Automated Valuation Model is an algorithmic property valuation generated from a database of comparable sales, listings and assessed property characteristics, without a physical inspection by a RICS surveyor. On UK commercial mortgages AVMs are increasingly used at low LTV on small-ticket residential investment, HMO and semi-commercial cases, but rarely on pure commercial property.

Where AVMs are accepted

AVMs are most common on:

  • BTL and HMO investment loans below 65% LTV up to roughly 500,000 property value.
  • Semi-commercial mortgages on shop-with-flat-above and similar small mixed-use properties, where the property is reasonably standard for the area.
  • Owner-occupier purchases below 60% LTV on a small commercial unit in a well-traded segment (a small office, a high-street retail unit) where AVM coverage is dense.

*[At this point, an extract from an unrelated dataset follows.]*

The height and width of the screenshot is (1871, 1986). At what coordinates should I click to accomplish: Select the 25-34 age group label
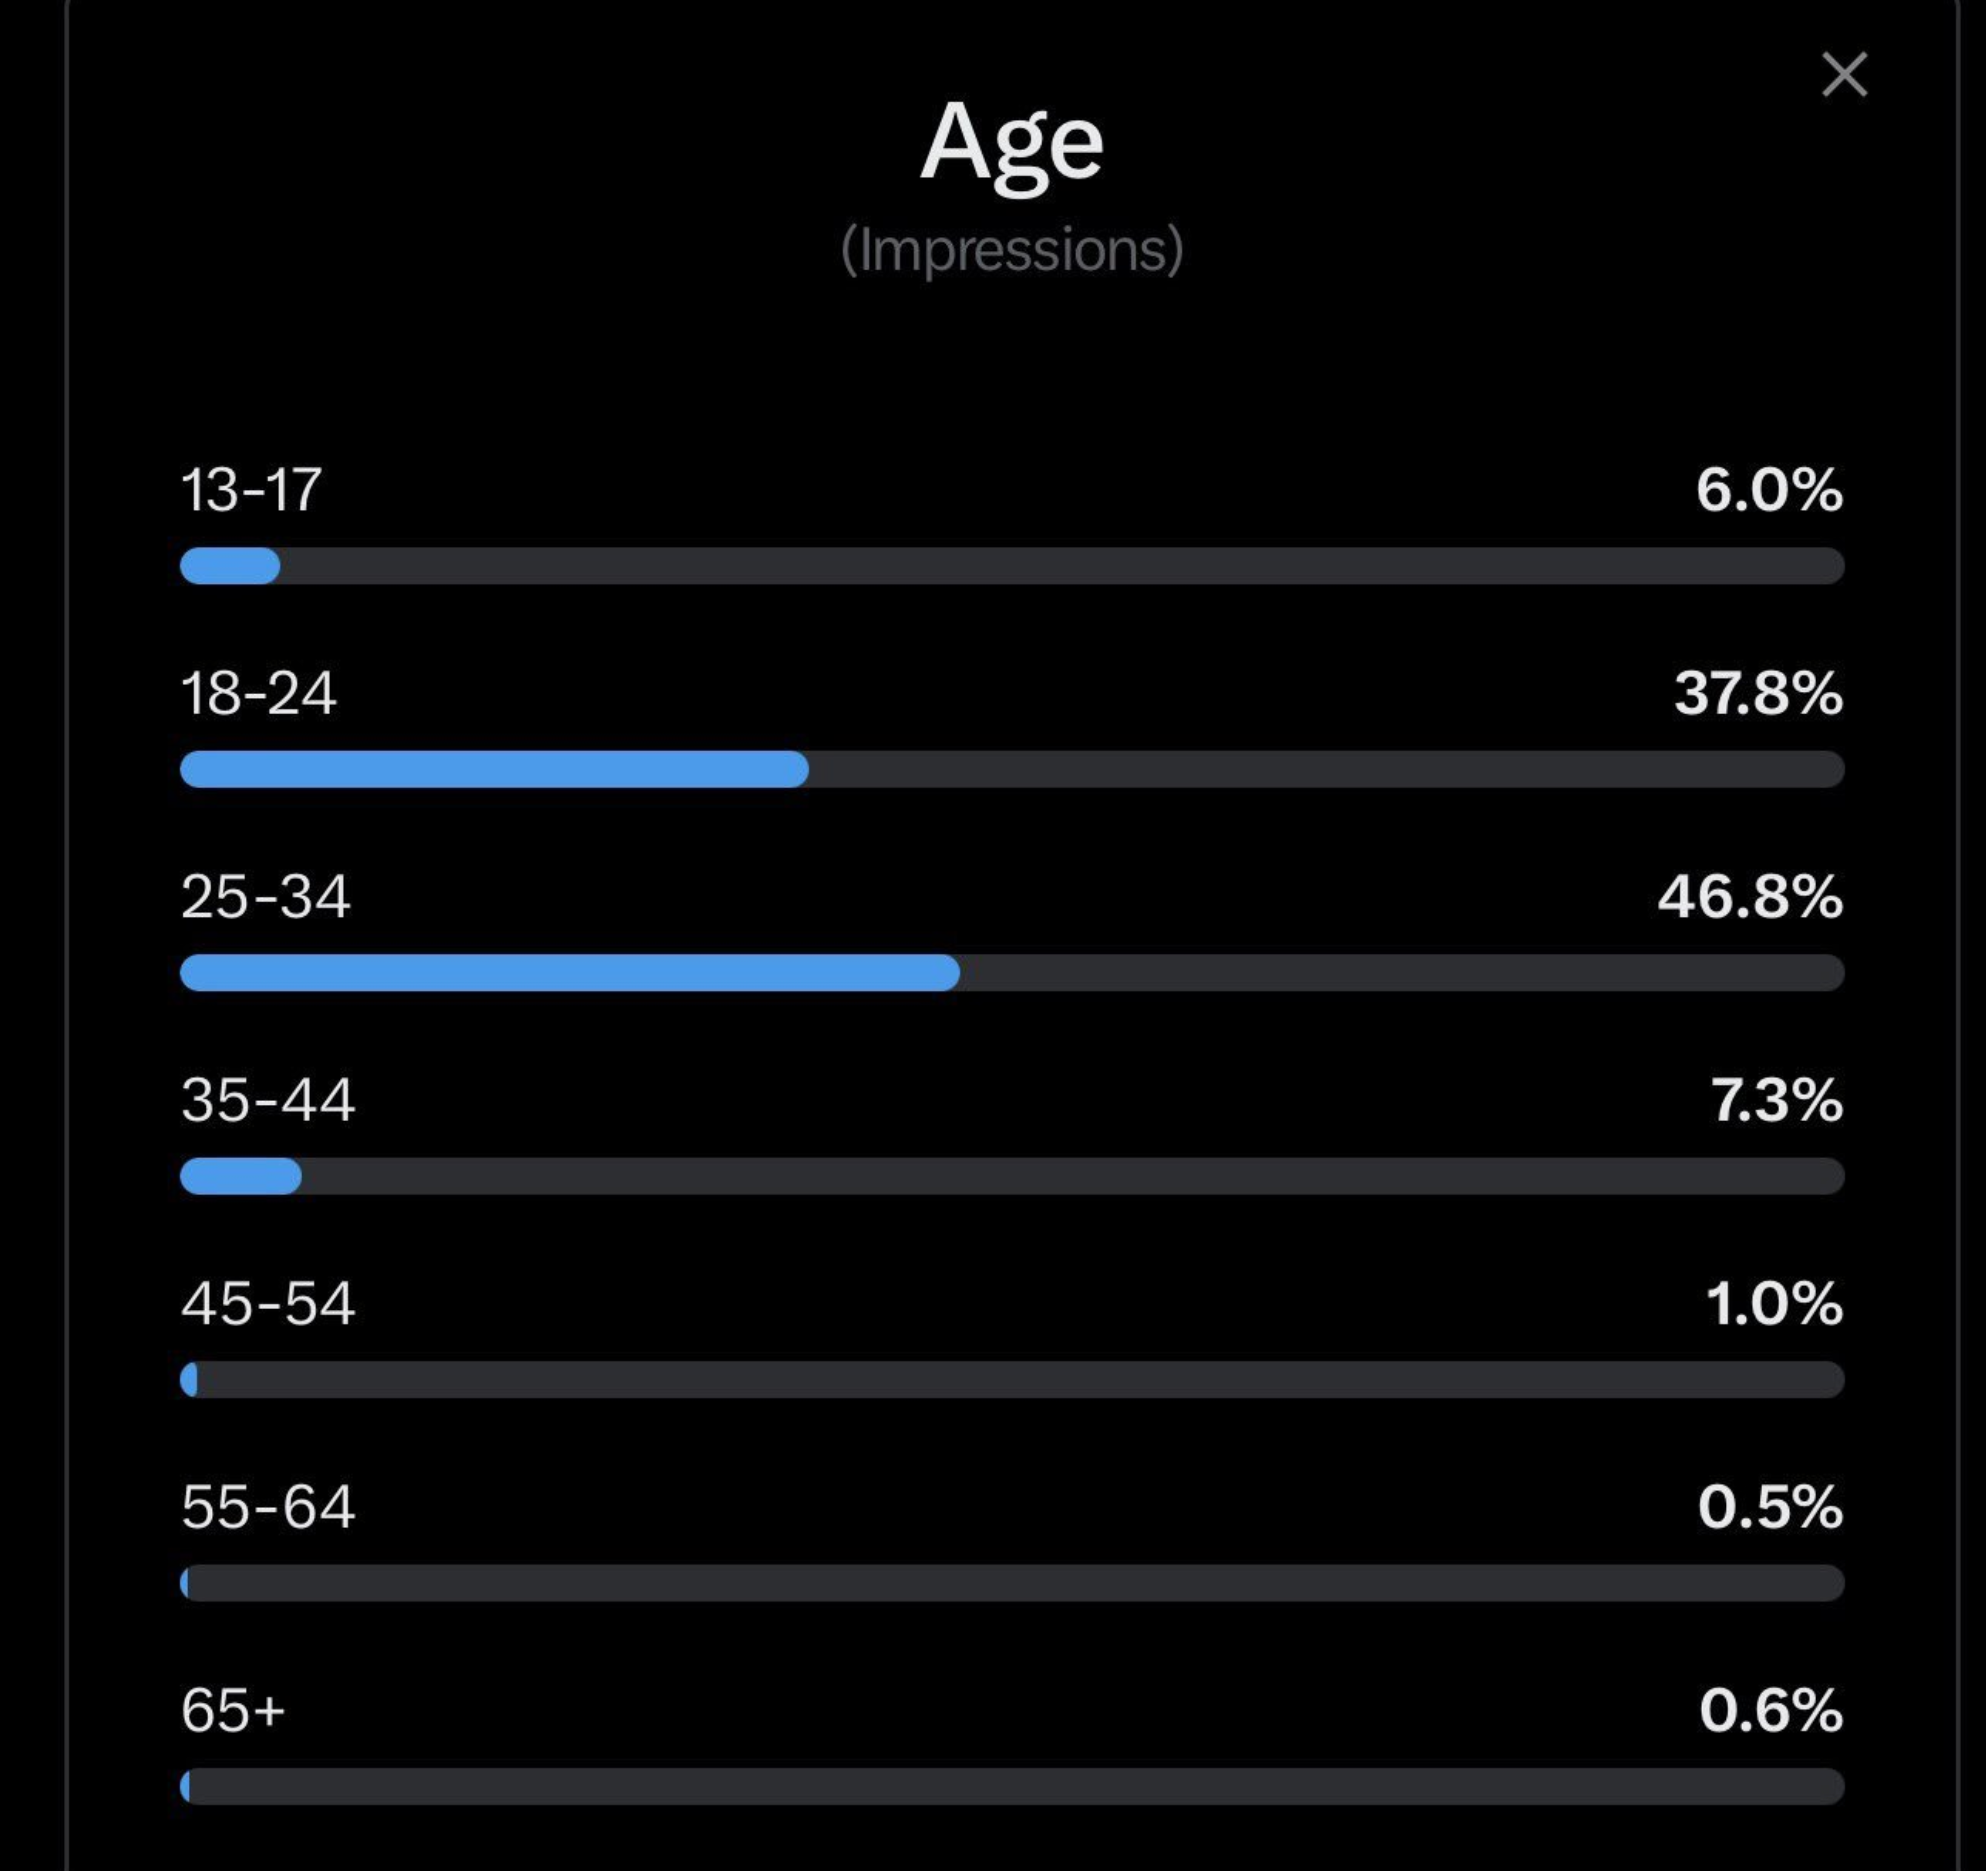[265, 896]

AVMs are almost never accepted on:

  • Commercial mortgages above 65 to 70% LTV.
  • Property where the income is led by a single specialist tenant.
  • Property with title issues or non-standard tenure.
  • Investment loans on portfolios above roughly 1.5 million.
  • Development and refurbishment lending.

Why lenders use them

Three reasons. Speed: an AVM produces a figure in minutes versus three weeks for a physical valuation. Cost: AVMs cost the lender 10 to 50 pounds versus 800 to 3,500 for a Red Book survey. Volume: lenders processing high volumes of small-ticket business can route the lowest-risk cases through AVM and reserve physical valuations for the higher-risk cases.

AVM confidence scores

Most AVM providers (Hometrack, e.surv, RPS) return a confidence score alongside the valuation. Lenders typically only accept AVMs where the confidence score sits above a threshold (often 4 or 5 out of 6). If the AVM confidence is too low, the lender falls back to a desktop valuation (a surveyor’s review of the AVM and supporting evidence, without an inspection) or to a full Red Book.

When borrowers should push for a physical valuation

In cases where the AVM is likely to undervalue. Recent material refurbishment that comparable sales do not reflect. Off-market or specialist property. Properties recently extended or converted. Any property where the AVM-derived value would cap the loan size below the borrower’s required amount.